6.6 rank, null, orth, pinv

Chebfun also contains overloads for some further Matlab operations related to orthogonal matrix factorizations. Perhaps the most useful of these is rank(A), which computes the singular values of A and makes a judgement as to how many of them are significantly different from zero.
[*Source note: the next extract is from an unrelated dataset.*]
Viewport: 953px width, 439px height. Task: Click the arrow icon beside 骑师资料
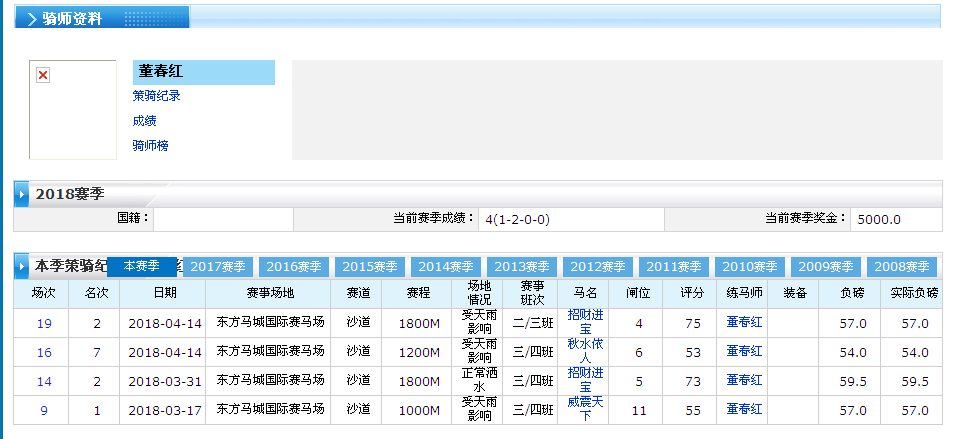click(x=32, y=19)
For example, with x still defined as before, here is an example showing that the functions 1, sin(x)^2, and cos(x)^2 are linearly dependent:

  B = [1 sin(x).^2 cos(x).^2];
  rank(B)
ans =
     2

Since B is rank-deficient, is has a nontrivial nullspace, and the command null(B) will find an orthonormal basis for it:

  null(B)
ans =
  -0.577350269189626
   0.577350269189626
   0.577350269189626

Similarly the command orth(B) finds an orthonormal basis for the range of B, which in this case has dimension 2:

  orth(B)
ans = 
   chebfun column 1 (1 smooth piece)
       interval       length   endpoint values   
[      -1,       1]       17     0.61     0.61   
vertical scale = 0.76 
   chebfun column 2 (1 smooth piece)
       interval       length   endpoint values   
[      -1,       1]       17     -1.4     -1.4   
vertical scale = 1.4 

If A is an inf x n column quasimatrix, the command pinv(A) computes the pseudoinverse of A, an n x inf row quasimatrix such that pinv(A)*c = A\c.

Here is a summary of the dimensions of these objects:

  subplot(1,3,1), spy(null(B)), title null(B)
  subplot(1,3,2), spy(orth(B)), title orth(B)
  subplot(1,3,3), spy(pinv(A)), title pinv(A)

6.7 References

[Abramowitz & Stegun 1972] M. A. Abramowitz and I. A. Stegun, eds., Handbook of Mathematical Functions with Formulas, Graphs, and Mathematical Tables, 9th printing, Dover, 1972.

[Battles 2006] Z. Battles, Numerical Linear Algebra for Continuous Functions, DPhil thesis, Oxford University Computing Laboratory, 2006.

[Battles & Trefethen 2004] Z. Battles and L. N. Trefethen, "An extension of Matlab to continuous functions and operators", SIAM Journal on Scientific Computing 25 (2004), 1743-1770.

[de Boor 1991] C. de Boor, "An alternative approach to (the teaching of) rank, basis, and dimension", Linear Algebra and its Applications 146 (1991), 221-229.

[Stewart 1998] G. W. Stewart, Afternotes Goes to Graduate School: Lectures on Advanced Numerical Analysis, SIAM, 1998.

[Trefethen 2010] L. N. Trefethen, "Householder triangularization of a quasimatrix", IMA Journal on Numerical Analysis 30 (2010), 887-897.

[Trefethen & Bau 1997] L. N. Trefethen and D. Bau, III, Numerical Linear Algebra, SIAM, 1997.